My sister finished rads yesterday and we "celebrated" with chinese food followed by pain meds, saline soaks and Aquaphor for her rather extensive burns. So technically her treatment is over for now except for continuing Tamoxifen after 5 months of preop chemo, a mastectomy with tissue expanders, radiation.....She will exchange in 6 months depending on how well her skin heals up.
So now our thoughts go to getting "back to normal", back to work etc - interacting with people on a daily basis who dont expect to see your chest or discuss your counts etc.
Will her cancer ever be over - of course not. We hope she will be NED forever but at Stage III we have to be realistic there is a chance that wont happen. But I do hope there will be a day when cancer isnt the first thing she thinks of when she wakes up or the last thing before bed and there will be more "normal" in between. I think we've both learned to take each day as it comes, dont put off for tomorrow what you can do today and pray a little. Its one day at a time and hopefully lots of days.
Best of luck to you. Be patient - your friends and family mean well but still say darn stupid things sometimes. -
Then take it back!!
Decide when the rads are over your moving on and until someone tells you different you are no longer a victum of BC, it's gone, your life moves on. If it comes back you still have lots of hope and will deal with it then but until someone tells you otherwise f _ _ _ cancer. You did your time.
But on the other note-I never talk about my cancer with anyone who hasn't had cancer or loved someone with cancer, or understands this type of tragedy to your life. I find it hard to even be friends with "normal people" right now. People can't understand this unless they have lived it so to explain it is impossible. Not to mention a lot of people expect that I am dying or just a walking victim. I hate that!
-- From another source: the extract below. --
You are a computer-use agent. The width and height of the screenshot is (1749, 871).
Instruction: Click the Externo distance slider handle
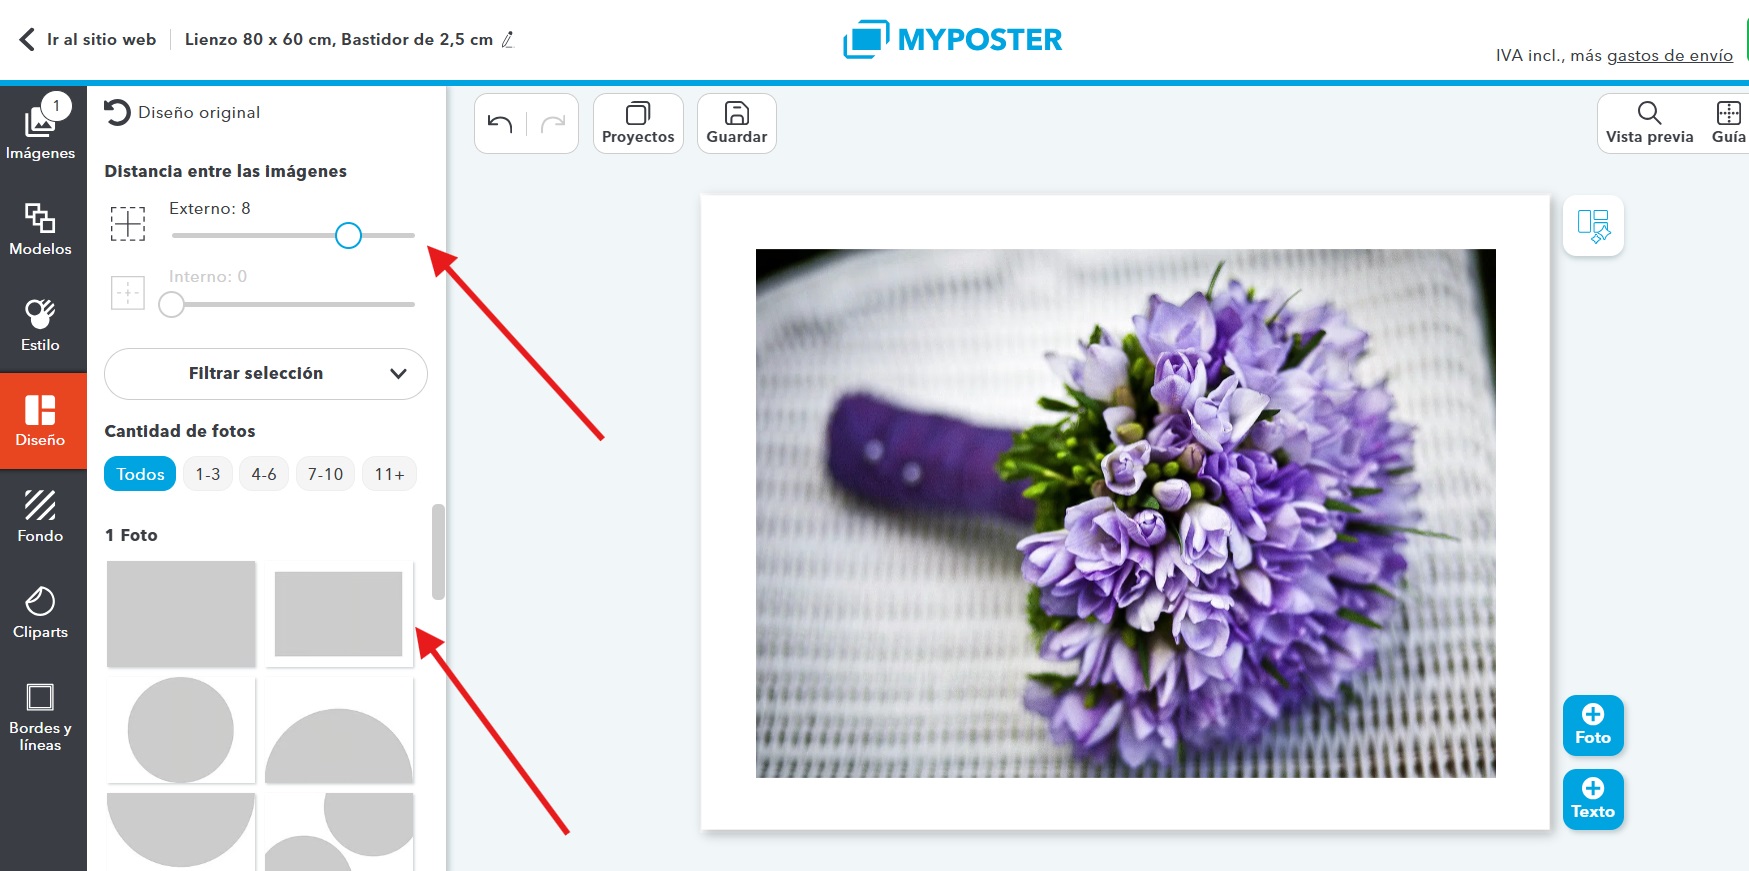pyautogui.click(x=348, y=236)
I will tell you this-my husband was diagnosed at age 35 3 weeks after we were married. That sucked. He had stage 3 and 60% chance of survival. We were watching video the other night of past Christmas's and I noticed just 3 years after he was diagnosed I was having another baby and we had bought a house. I said to my husband "what were we thinking?" He was like." umm we went on with our life and the fear went away. It will happen again you just can't imagine it right now."
This will happen for you too.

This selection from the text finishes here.